Friday, Jun. 15, 1962
ON BROADWAY
Merrill's Marauders. In its underkeyed account of jungle fighting and jungle horror, this semi-documentary film signs with honor the ordeal of 3,000 U.S. volunteers fighting behind Japanese lines in Burma.
The Miracle Worker. Anne Bancroft as Teacher Sullivan and Patty Duke as the child Helen Keller re-create their Broadway roles in what is possibly the most moving double performance ever recorded on film.
A Taste of Honey. Playwright Shelagh Delaney's story of a wise child in the Lancashire slums who knows her own mother and is determined to know herself. Rita Tushingham makes the heroine a kind of Oliver Twist in a maternity dress.
Jules and Jim. Director Francois Truffaut's story of three young people in Paris is so spontaneous, sincere, generous, naive and natural that a spectator who sits down to watch it feeling old and dry may rise up feeling young and green.
The Counterfeit Traitor. An expert spy thriller about an Allied agent in Sweden during World War II.
Five Finger Exercise probes the hurts in a blighted family that has risen from rags to wretchedness.
Sweet Bird of Youth. This sleazy affair between a Hollywood beach bum (Paul Newman) and an aging cinemama (Geraldine Page) makes a good movie melodrama out of a tiresome Tennessee Williams play.
TELEVISION
Wed.. June 13 Howard K. Smith: News & Comment (ABC, 7:30-8 p.m.).-- Summary of the week's most important items, with analysis.
David Brinkley's Journal (NBC, 10:30-11 p.m.). Brinkley focuses on the mental problems of Manhattan dwellers. Color.
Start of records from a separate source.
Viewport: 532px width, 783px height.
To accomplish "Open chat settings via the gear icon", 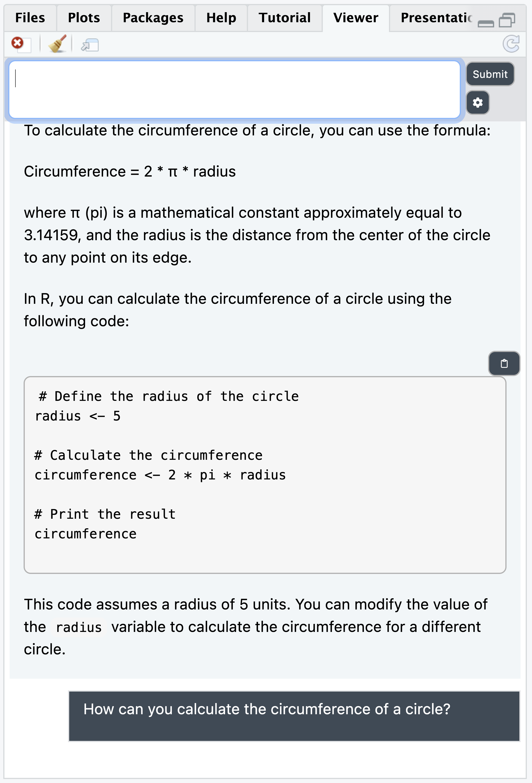I will point(477,102).
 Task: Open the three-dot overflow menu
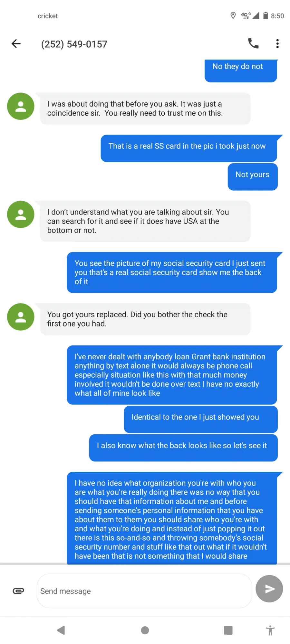[277, 43]
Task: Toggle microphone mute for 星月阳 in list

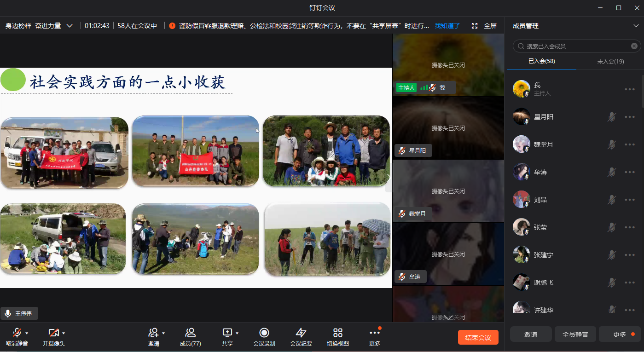Action: coord(611,117)
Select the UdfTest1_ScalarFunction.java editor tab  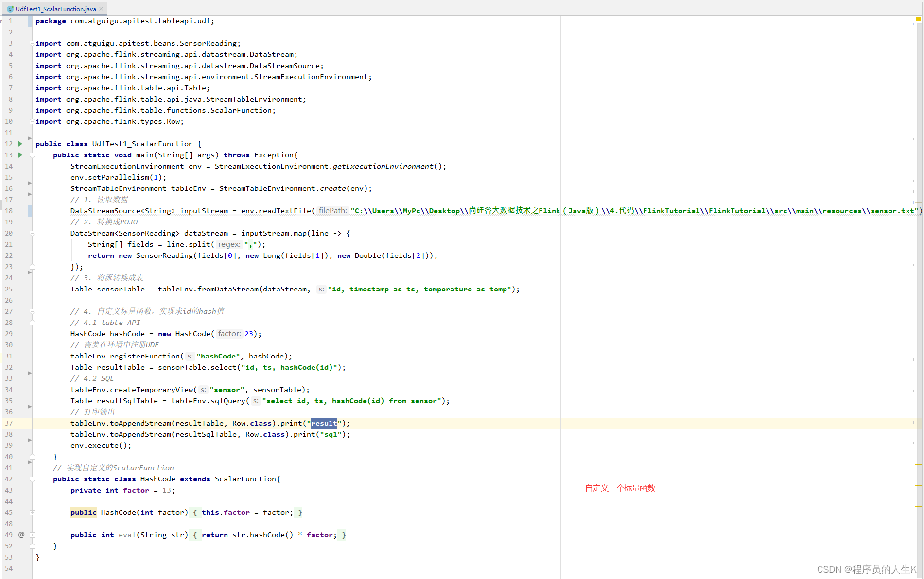(55, 9)
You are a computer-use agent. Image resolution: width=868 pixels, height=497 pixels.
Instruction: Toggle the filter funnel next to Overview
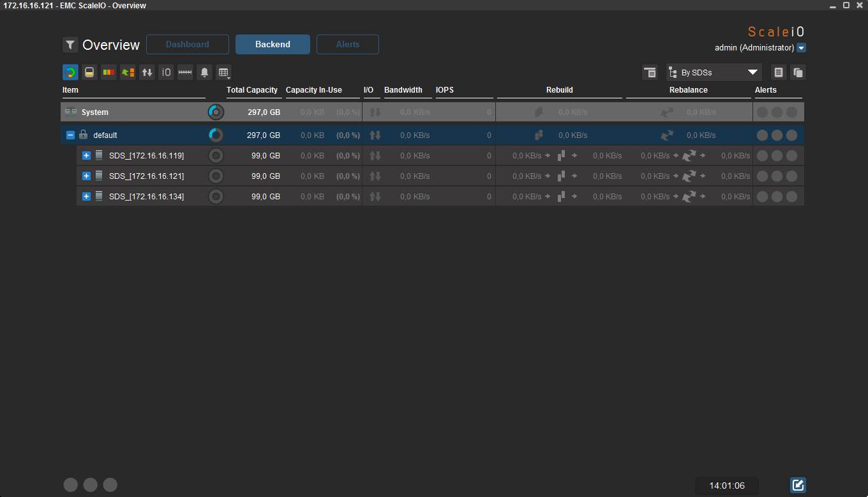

Thurs., June 14 Accent (CBS, 7:30-8 p.m.). Descendants of the earliest American Negro slaves, now living on the Georgia Sea Islands, are studied. John Ciardi is host, guest is Folk Musicologist Alan Lomax.
Golden Showcase (CBS, 9-10 p.m.).
World premiere of Igor Stravinsky's dance drama Noah and the Flood, choreographed by George Balanchine, starring Laurence Harvey, Sebastian Cabot, Elsa Lanchester and the New York City Ballet.
Fri., June 15 Germany: Fathers and Sons (NBC, 9:30-10:30 p.m.). An examination of the "barrier of silence" between Germans who lived under Hitler and the younger generation who have grown up since the fall of the Third Reich.
Sun., June 17 Directions '62 (ABC, 3-3:30 p.m.). A tour through the starkly modern Dominican monastery, La Tourette, which was designed by Le Corbusier.
Show of the Week (NBC, 10-11 p.m.).
Lee Marvin stars in a science-fiction fantasy based on an H. G. Wells short story about a prospector who is swept by an avalanche into a hidden valley inhabited by a race of eyeless people. Color.
Mon., June 18
I've Got a Secret (CBS, 10:30-11 p.m.). This durable regular celebrates its tenth anniversary on the air.
THEATER
On Broadway
A Funny Thing Happened on the Way to the Forum. This musical marriage of vaudeville and burlesque has been gamily adapted from Plautus; the girls owe their best lines to nature; and Zero Mostel is master of the hilarious revels.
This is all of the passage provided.